#### Work order
Below are records; report the number of lines in them that include the word "Task", with no other text.

######

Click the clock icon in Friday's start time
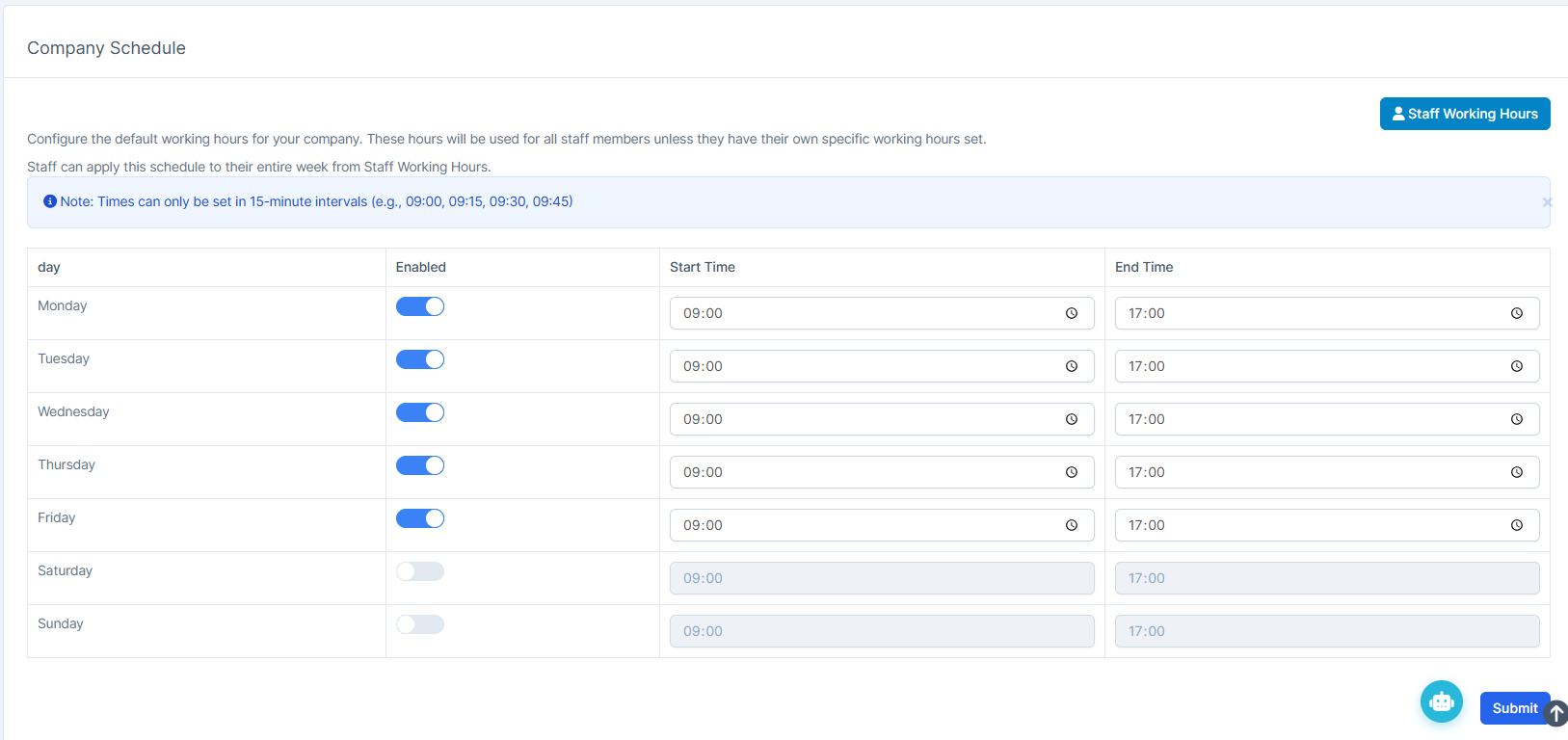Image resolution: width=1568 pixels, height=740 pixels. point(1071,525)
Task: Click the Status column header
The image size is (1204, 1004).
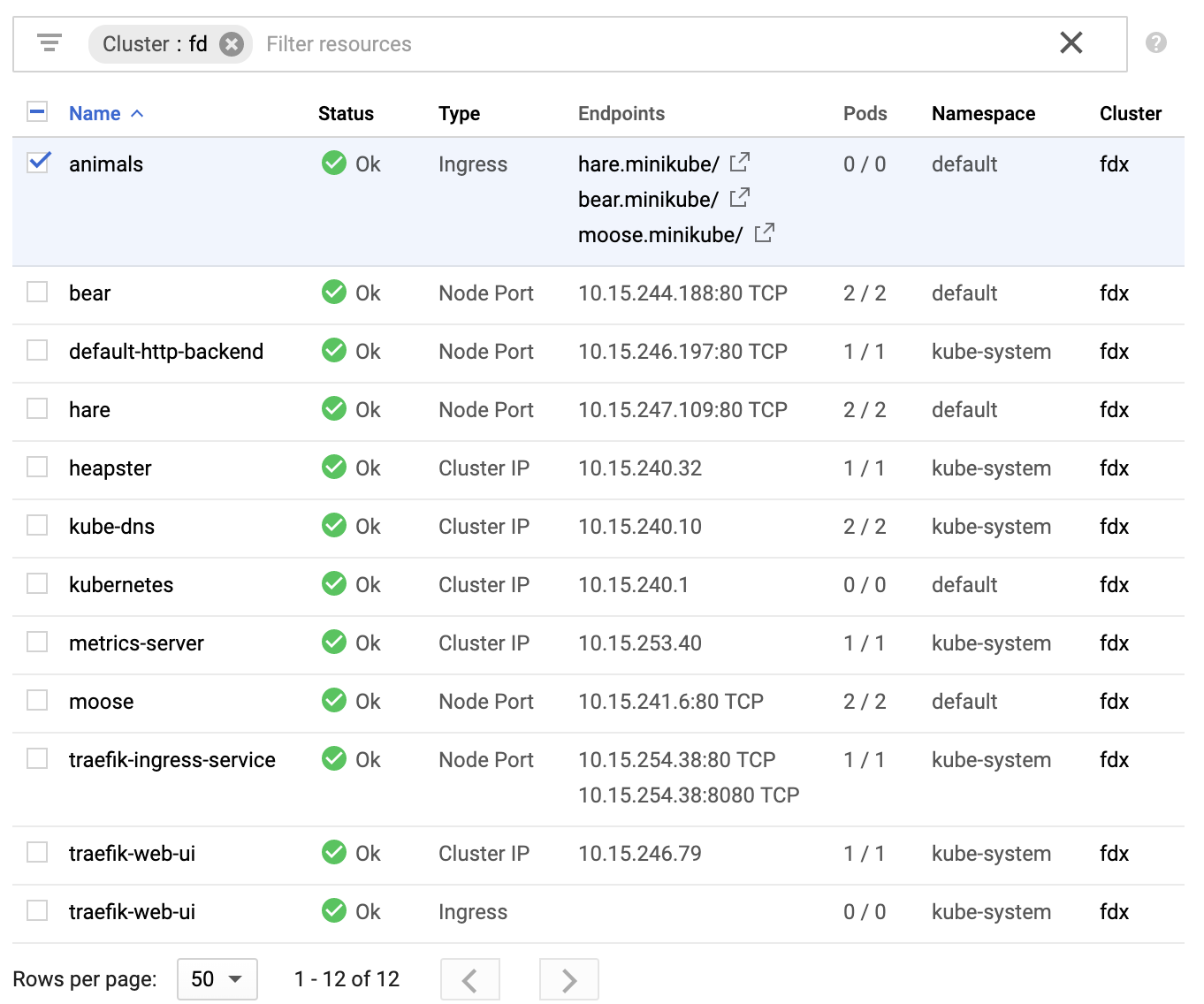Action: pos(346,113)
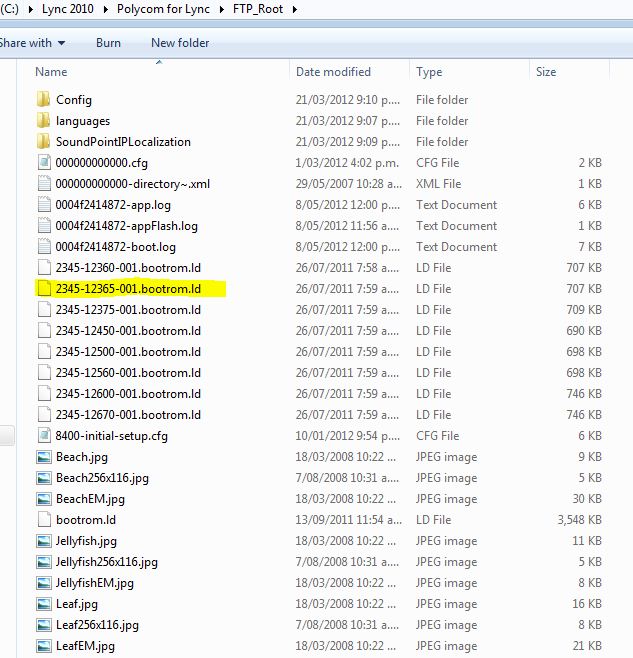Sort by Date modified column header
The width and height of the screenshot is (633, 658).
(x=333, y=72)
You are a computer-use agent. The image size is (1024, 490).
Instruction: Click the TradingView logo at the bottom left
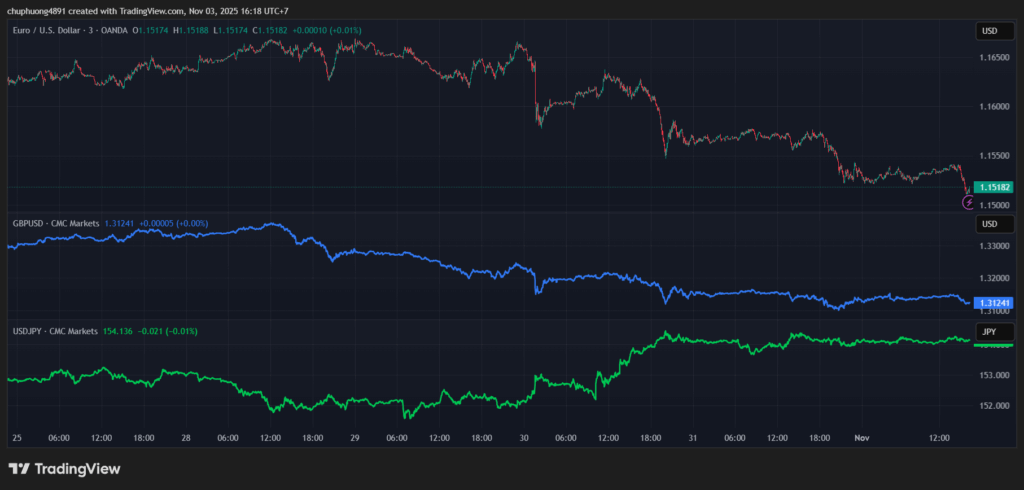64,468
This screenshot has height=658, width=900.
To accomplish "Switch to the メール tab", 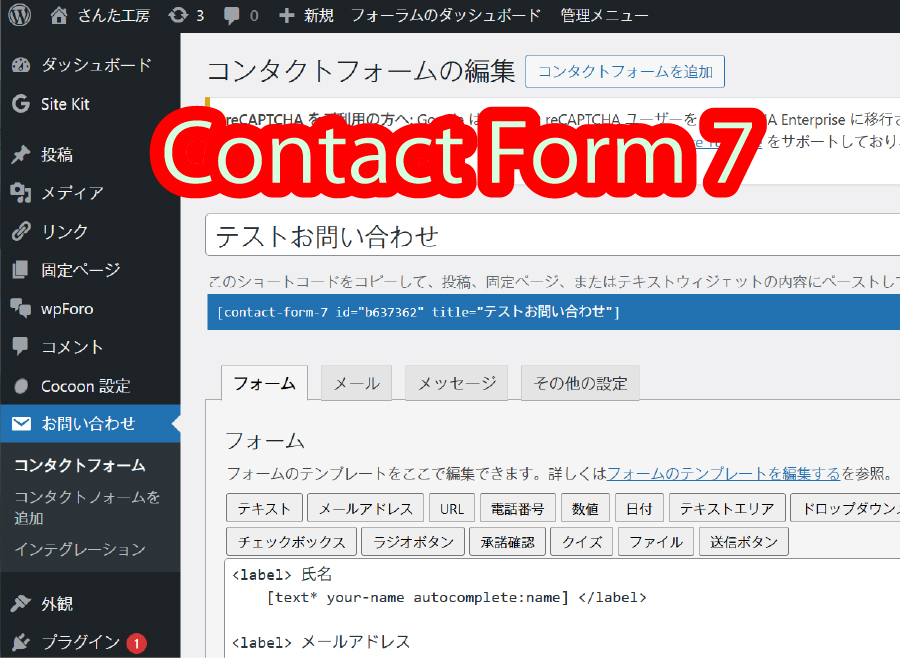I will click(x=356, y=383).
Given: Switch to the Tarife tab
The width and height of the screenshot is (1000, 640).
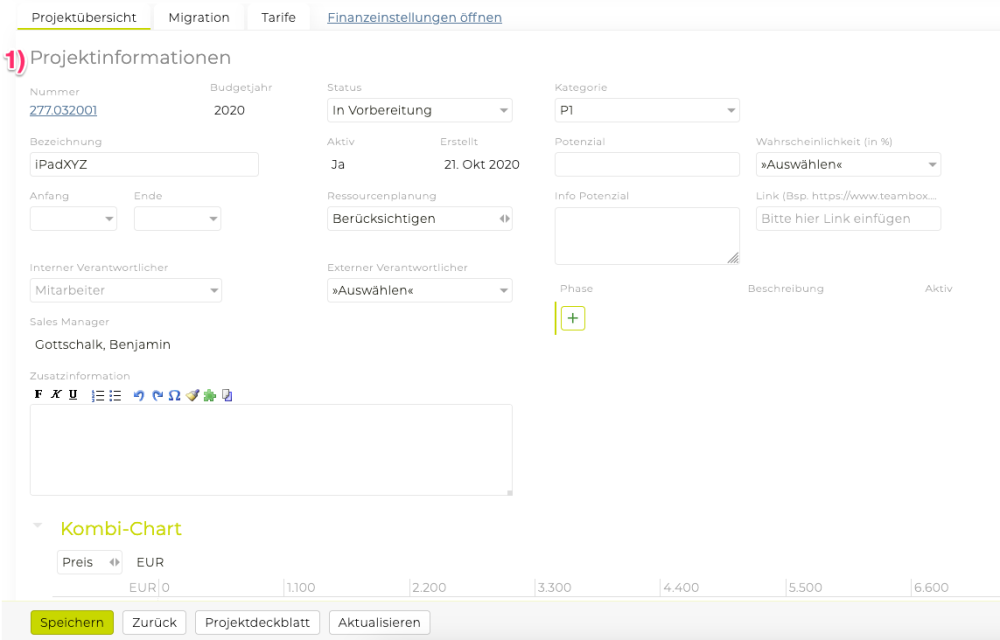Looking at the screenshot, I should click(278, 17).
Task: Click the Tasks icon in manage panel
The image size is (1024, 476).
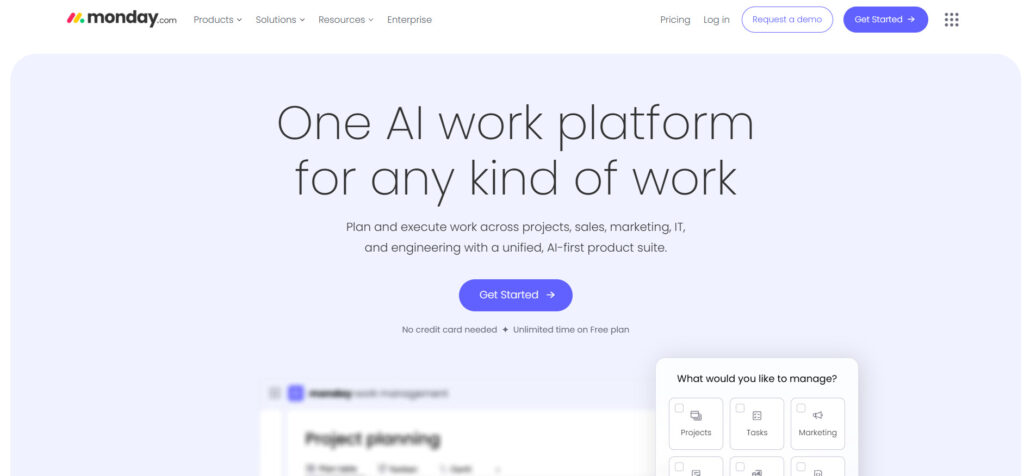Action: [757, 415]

######

#### Expected answer
2